> [WHAT THE TASK REQUIRES] Nothing but the lines from the one containing "Given: Open DevTools settings gear" through the end of the entries below should be set down, each exactly as written.

Collected data
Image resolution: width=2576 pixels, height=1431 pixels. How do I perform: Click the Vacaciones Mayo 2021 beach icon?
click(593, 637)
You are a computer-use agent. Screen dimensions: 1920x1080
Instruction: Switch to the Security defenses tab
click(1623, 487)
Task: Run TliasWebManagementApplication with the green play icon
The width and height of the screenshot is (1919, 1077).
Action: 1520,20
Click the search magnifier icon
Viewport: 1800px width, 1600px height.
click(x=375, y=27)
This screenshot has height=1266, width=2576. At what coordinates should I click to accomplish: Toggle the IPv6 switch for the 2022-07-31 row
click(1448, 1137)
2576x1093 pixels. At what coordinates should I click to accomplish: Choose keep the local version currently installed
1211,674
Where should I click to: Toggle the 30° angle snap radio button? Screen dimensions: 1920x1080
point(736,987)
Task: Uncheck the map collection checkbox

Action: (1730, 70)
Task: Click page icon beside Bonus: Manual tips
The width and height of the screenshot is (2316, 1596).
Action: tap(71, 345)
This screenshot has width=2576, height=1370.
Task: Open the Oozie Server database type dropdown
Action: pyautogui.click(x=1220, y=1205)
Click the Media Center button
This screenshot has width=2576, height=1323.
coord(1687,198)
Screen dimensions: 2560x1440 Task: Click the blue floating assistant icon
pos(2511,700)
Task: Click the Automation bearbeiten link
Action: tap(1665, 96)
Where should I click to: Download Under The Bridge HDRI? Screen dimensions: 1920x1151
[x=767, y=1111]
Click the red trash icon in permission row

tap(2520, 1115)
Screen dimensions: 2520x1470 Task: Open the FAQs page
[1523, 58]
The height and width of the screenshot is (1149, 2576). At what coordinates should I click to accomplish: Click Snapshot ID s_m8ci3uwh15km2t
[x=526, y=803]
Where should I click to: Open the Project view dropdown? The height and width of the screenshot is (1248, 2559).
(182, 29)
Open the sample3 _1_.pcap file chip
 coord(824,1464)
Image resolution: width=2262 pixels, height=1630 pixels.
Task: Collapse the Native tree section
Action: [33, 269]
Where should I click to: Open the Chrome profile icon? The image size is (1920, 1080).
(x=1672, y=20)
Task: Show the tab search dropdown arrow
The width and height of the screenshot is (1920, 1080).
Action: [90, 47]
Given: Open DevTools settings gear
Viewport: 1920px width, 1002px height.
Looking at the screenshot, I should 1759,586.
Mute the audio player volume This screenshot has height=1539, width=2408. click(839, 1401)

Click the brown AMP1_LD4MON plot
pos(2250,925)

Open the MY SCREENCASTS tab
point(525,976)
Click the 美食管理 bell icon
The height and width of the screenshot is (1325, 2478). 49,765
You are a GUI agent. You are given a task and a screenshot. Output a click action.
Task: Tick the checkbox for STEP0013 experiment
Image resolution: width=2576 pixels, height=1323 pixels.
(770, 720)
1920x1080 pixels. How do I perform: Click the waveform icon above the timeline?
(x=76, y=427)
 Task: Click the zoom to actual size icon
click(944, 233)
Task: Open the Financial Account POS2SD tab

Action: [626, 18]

> [OUTPUT]
Given: Open DevTools settings gear
Viewport: 1920px width, 1002px height.
Looking at the screenshot, I should 1759,586.
Mute the audio player volume This screenshot has height=1539, width=2408. click(839, 1401)

Click the brown AMP1_LD4MON plot
pos(2250,925)

Open the MY SCREENCASTS tab
point(525,976)
Click the 美食管理 bell icon
The height and width of the screenshot is (1325, 2478). 49,765
You are a GUI agent. You are given a task and a screenshot. Output a click action.
Task: Tick the checkbox for STEP0013 experiment
Image resolution: width=2576 pixels, height=1323 pixels.
(770, 720)
1920x1080 pixels. How do I perform: Click the waveform icon above the timeline?
(x=76, y=427)
 Task: Click the zoom to actual size icon
click(944, 233)
Task: Open the Financial Account POS2SD tab

Action: [626, 18]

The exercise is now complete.